• [Required actions]:
a) Please list every fish species that the fishing report below names.
b) In the fishing report below, rewrite the passage starting at "If there can" and ending at "But not everyone.", swapping "swell" for "surf".
c) Extend the fishing report on mackerel, tailor and bar crossings below with new text that picks up after its final sentence.

• [Text]:
Building up to something big
  |  First Published: March 2005

If there can be anything classified as ‘normal’ these days then this March looks like being a normal season with plenty of warm-water pelagics in close, fish moving down the estuaries and the promise of plenty of rain.

The East Coast Current has continued to flow strongly southwards and the Evans Head spotted mackerel arrived right on cue at the very end of the Summer holiday season. The same current brought a smattering of Spaniards, which will improve further this month, along with billfish, cobia and a fairly good run of snapper.

With the 26°-plus current has come energy-sapping humidity which has risen to 100% and persistent showers whenever onshore weather systems have turned up. Occasional low-pressure cells out in the Coral Sea have generated plenty of swell which has meant many bar-bound fishos have left the boats in the shed and broken out the surfboard. But not everyone.

I was lying in bed at dawn one recent rough weekend, listening to the sound of the surf barrelling on the bar, when I heard the sound of an outboard buzzing down the river towards the entrance. Then there was the unmistakable shriek of an airborne propeller, immediately followed by the slam of a hull coming down hard. The sounds were repeated before the engine noise droned off into the distance.

A mate told me he saw the boat come back late morning through three-metre-plus waves pounding on the bar on an outgoing tide. There were two blokes aboard the medium-sized tinny and neither was wearing a lifejacket!

That’s not only illegal these days, it’s insane. It’s a shame that these thrill-seekers didn’t think through their actions because they went out and returned in a sea easily capable of wrecking their boat and also the local Coast Guard Kevlar Cat if they needed rescuing.

It’s all very well to believe in your boat-driving capabilities and the seaworthiness of your vessel but self-belief quickly can turn to self-pity if the slightest thing goes astray.


There has been a reasonable run of tailor chasing the moving bait schools in close with some quality fish turning up, especially around the headlands from Ballina to Broken Head. Tailor to 5kg are fantastic fish and they seem to be attacking lures and bait early mornings as well as during the normal time for big tailor – at night.

There should be increasing numbers of tailor as the days get shorter and the bait schools become more frequent. It looks like the boom-and-bust cycles of the tailor over the past 20 years or so seem to be evening out so that the catches become more reliable year after year.

• [Data shown]:

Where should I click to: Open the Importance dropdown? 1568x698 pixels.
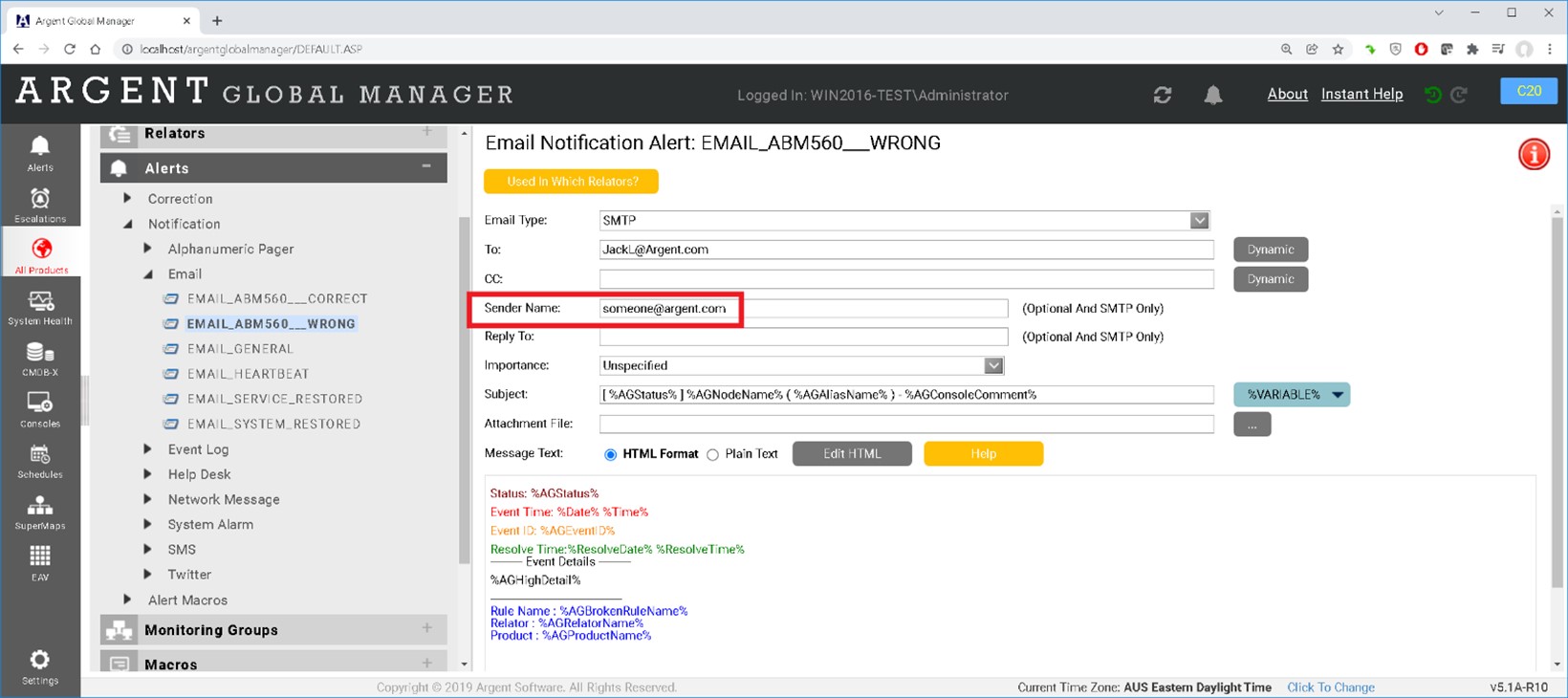(x=993, y=366)
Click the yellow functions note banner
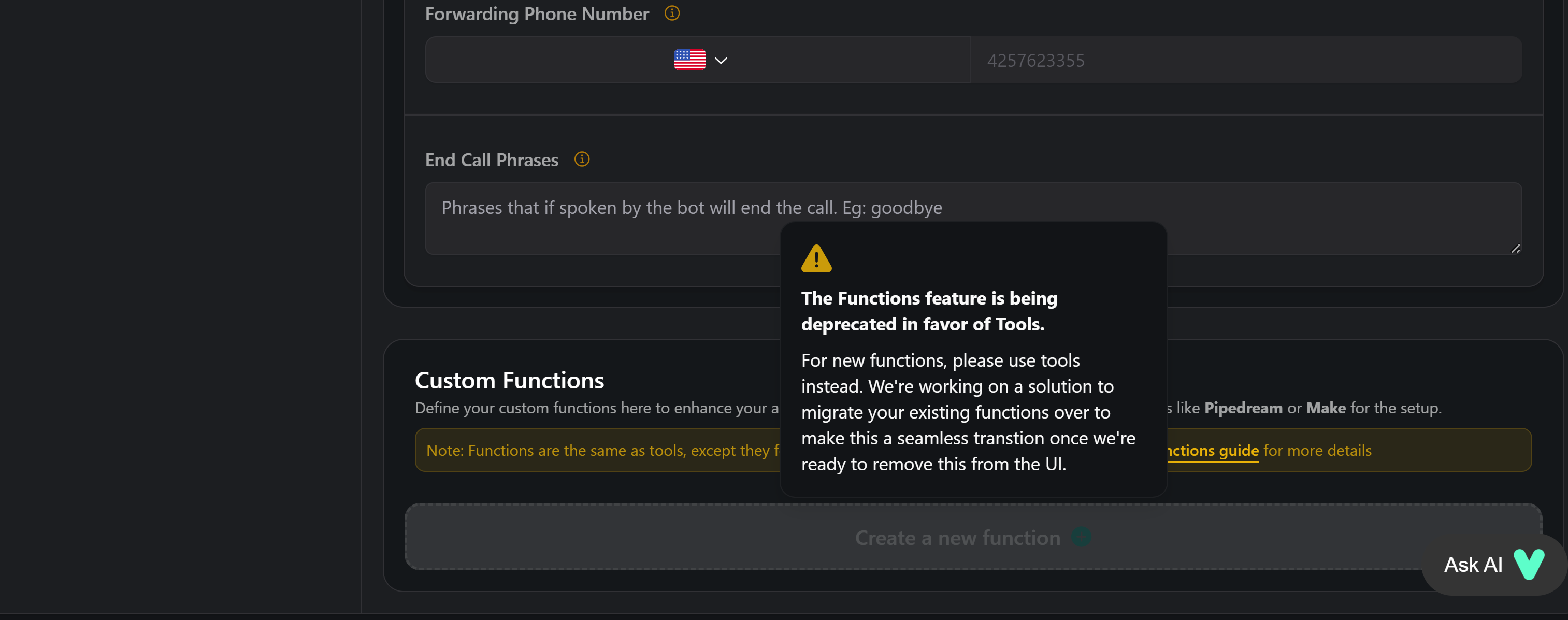 602,450
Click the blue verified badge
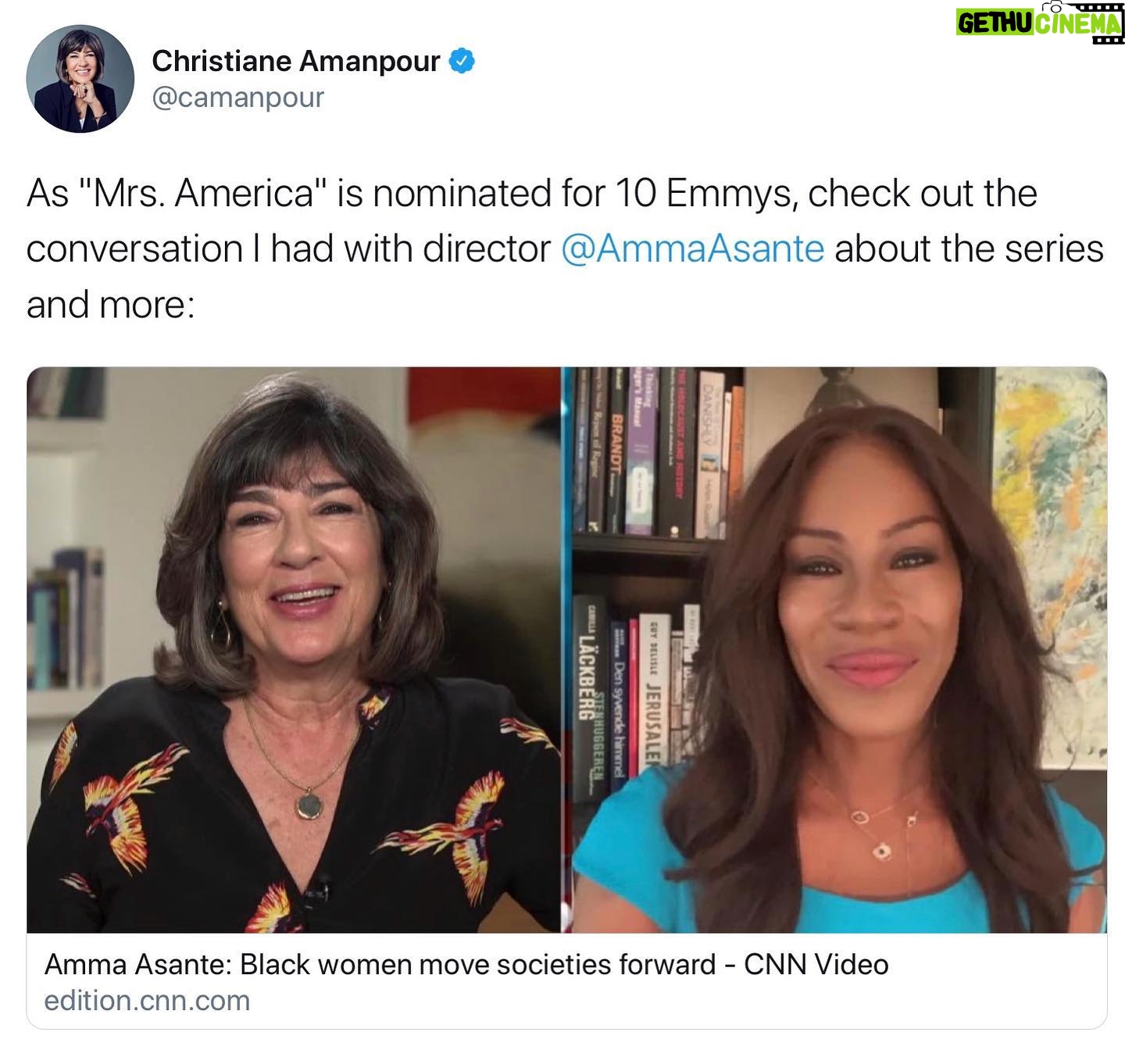 (x=462, y=61)
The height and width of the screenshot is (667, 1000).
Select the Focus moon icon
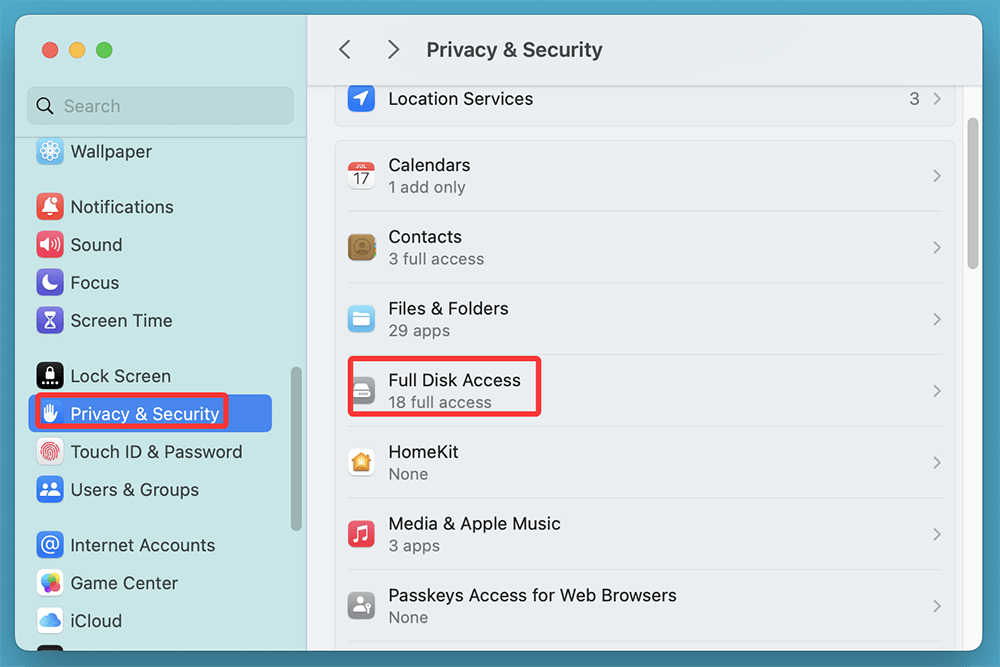pyautogui.click(x=49, y=282)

• [Your written answers]:
a) spotted mackerel, Spaniards, billfish, cobia, snapper, tailor

b)
If there can be anything classified as ‘normal’ these days then this March looks like being a normal season with plenty of warm-water pelagics in close, fish moving down the estuaries and the promise of plenty of rain.

The East Coast Current has continued to flow strongly southwards and the Evans Head spotted mackerel arrived right on cue at the very end of the Summer holiday season. The same current brought a smattering of Spaniards, which will improve further this month, along with billfish, cobia and a fairly good run of snapper.

With the 26°-plus current has come energy-sapping humidity which has risen to 100% and persistent showers whenever onshore weather systems have turned up. Occasional low-pressure cells out in the Coral Sea have generated plenty of surf which has meant many bar-bound fishos have left the boats in the shed and broken out the surfboard. But not everyone.

c)
Consistent rain over the local catchments has helped move the estuary fish, which had been spread far and wide throughout the rivers since last Winter. The lower reaches of the Richmond between Coraki and Wardell have been discoloured from the rains but there still has been plenty of life there, with bream, big-eye trevally, flathead and the odd school jew chasing the prawns and bait schools.

The old hands are tipping the strong possibility of a return to seasons of recurrent flooding and if we get big rain all those fish in these reaches would either be sent packing seawards or die en masse as ‘black water’ flows off the floodplain. If the river breaks its banks, pray that they get away in time.

Further down the estuary there have been good catches of whiting, larger flathead, jewfish and trevally as the latter three species hunt for the abundant schools of mullet and herring between Wardell and Ballina. The big tides early and late this month should produce the peak of the whiting season upstream of Ballina.


Easter is reasonably early this year and the full moon around the holiday weekend is always a time of very fair or very foul weather. If you’re camping over the break, the essentials are strong tarps for the tent, good raincoats for everyone and plenty of hats and sunblock if it keeps fine – fingers crossed.

My Easter tips are Spanish mackerel on the Lennox pinnacle, spotties and a few nice reds at Riordans and South Evans reefs, good tailor and whiting from the beaches and bream, flathead, whiting and jew in the Richmond. Remember that the tides will be very high and very low, so time your bar crossings and beach 4WD trips so that there’s plenty of water for the boat and plenty of firm sand for the 4WD.